LOS ANGELES, AUG. 27 -- President Reagan today assured Nicaraguan contra leaders that "we intend to see that you have adequate funding until a cease-fire is in place and a verifiable process of democratization is under way" in Nicaragua.

Reagan gave his pledge of continued support for the contra cause in a prepared statement read at a photo-taking session here with leaders of the rebels, who have been seeking to overthrow Nicaragua's leftist Sandinista regime.

He then met for an hour with the six political leaders of the contras and their military commander, Enrique Bermudez, to hear their proposal for continued U.S. assistance.

The contras asked that they continue to receive "humanitarian aid" of food and other supplies when their present appropriation expires Sept. 30 and that military aid be appropriated but placed in escrow until the Sandinistas carry out their promised democratic reforms.

White House spokesman Marlin Fitzwater and Alfredo Cesar, one of the six contra leaders who met with Reagan, said the president reacted favorably to the proposal but did not make a final decision. A senior White House official said that Reagan likes the idea of an escrow account, but also intends to abide by his commitment to House Speaker Jim Wright (D-Tex.) not to seek aid of any sort before Sept. 30.

"The escrow account looks like the best approach we've seen," said a senior White House official. "It demonstrates our support for the peace plan, keeps pressure on the Sandinistas and would put a humanitaran aid proposal before Congress that might be approved."

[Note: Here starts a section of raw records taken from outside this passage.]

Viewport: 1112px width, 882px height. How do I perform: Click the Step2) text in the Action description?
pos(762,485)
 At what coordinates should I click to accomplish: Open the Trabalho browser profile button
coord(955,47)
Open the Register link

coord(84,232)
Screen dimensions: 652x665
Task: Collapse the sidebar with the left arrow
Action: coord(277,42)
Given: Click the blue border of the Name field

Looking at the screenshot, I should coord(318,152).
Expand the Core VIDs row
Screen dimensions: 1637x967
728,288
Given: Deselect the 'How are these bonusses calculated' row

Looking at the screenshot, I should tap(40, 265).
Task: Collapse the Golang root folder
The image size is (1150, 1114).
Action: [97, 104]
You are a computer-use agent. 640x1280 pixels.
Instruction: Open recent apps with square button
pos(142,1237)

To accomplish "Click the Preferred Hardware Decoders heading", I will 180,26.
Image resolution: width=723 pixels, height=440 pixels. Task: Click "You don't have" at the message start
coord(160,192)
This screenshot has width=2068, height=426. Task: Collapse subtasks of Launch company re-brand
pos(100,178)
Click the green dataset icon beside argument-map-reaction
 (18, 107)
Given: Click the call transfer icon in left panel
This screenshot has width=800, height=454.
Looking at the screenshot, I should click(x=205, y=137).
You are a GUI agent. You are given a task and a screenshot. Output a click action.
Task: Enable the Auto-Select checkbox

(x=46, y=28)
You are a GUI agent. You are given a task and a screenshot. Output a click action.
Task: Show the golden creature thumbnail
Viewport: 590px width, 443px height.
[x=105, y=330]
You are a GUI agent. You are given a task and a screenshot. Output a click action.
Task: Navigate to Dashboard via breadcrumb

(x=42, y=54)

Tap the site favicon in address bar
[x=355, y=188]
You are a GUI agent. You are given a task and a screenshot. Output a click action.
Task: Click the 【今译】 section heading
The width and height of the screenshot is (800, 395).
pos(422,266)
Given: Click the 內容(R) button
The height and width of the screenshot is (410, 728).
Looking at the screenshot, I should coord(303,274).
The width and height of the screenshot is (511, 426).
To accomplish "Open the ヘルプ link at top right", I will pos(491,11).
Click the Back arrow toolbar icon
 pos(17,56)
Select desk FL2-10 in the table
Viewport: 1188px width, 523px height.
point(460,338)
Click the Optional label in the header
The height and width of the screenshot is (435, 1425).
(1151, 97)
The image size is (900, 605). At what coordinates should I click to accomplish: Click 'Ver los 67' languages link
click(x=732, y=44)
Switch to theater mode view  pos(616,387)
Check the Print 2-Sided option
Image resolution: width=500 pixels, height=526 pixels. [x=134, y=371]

Cesar said the contra leaders will discuss their escrow account proposal Friday at a meeting with Wright in Dallas. National security adviser Frank C. Carlucci telephoned Wright late today to give him a rundown on the meeting between Reagan and the contra leaders, White House officials said.

"If we achieve the democratization of Nicaragua, and if we achieve peace, which is what the resistance wants, we would ask the United States to use the {escrow} money to feed the Nicaraguan people," Cesar said at a news conference after the meeting with Reagan.

Before the meeting, White House officials told reporters that the president intends to honor his commitments to Wright, the contras and the pending Central American peace plan initiated by Costa Rican president Oscar Arias, which Reagan has praised without formally endorsing. One senior official acknowledged that this was "a balancing act," but said "we haven't lost our balance."

In his public photo session with the contra leaders, Reagan praised them for forcing the Sandinistas to the bargaining table.

"We have much to thank you for," Reagan said. "The political and military pressure you apply I think is showing results. The Sandinistas have now signed a peace agreement based on democracy, and we'll be watching carefully to see if they really comply."

The president said that without the pressure exerted by "the freedom fighters," the Sandinistas would have "no incentives to implement the measures they've said they will implement."

Contra leaders said at their news conference that they had sufficient arms and ammunition to continue the struggle until Nov. 7, the date a cease-fire would take effect under the Arias plan.

"Our people will be in the field fighting until Nov. 7, unless there is a cease-fire," said Pedro Chamorro, one of the contra leaders.

Reagan's highly publicized meeting here with the contra leaders had the dual purpose of reassuring them and domestic conservatives who have been expressing concern that the administration is about to abandon the contras, White House officials said.

But the meeting also drew attention from opponents of continued contra aid. Before Reagan and the contras met, Rep. Mel Levine (D-Calif.) held a news conference in another room of the Century Plaza Hotel here and said it was "totally contradictory" of Reagan to support both the contras and the Nicaraguan peace plan.

He was accompanied by Edgar Chamorro, a former contra leader who broke with the resistance in 1984, but today credited First Lady Nancy Reagan with encouraging her husband to explore the possibilities of peace in Central America.

Across the street from the hotel, more than 1,000 protesters chanted "no contra aid" and waved banners opposing U.S. involvement in Nicaragua. They in turn were picketed by a much smaller group who supported the contras.

But on a pleasant sunny California day, the demonstrators on either side did not linger. Long before Reagan met with the contras, most of the protesters had disbanded, prompting one official to say that it was "beach time in California once again."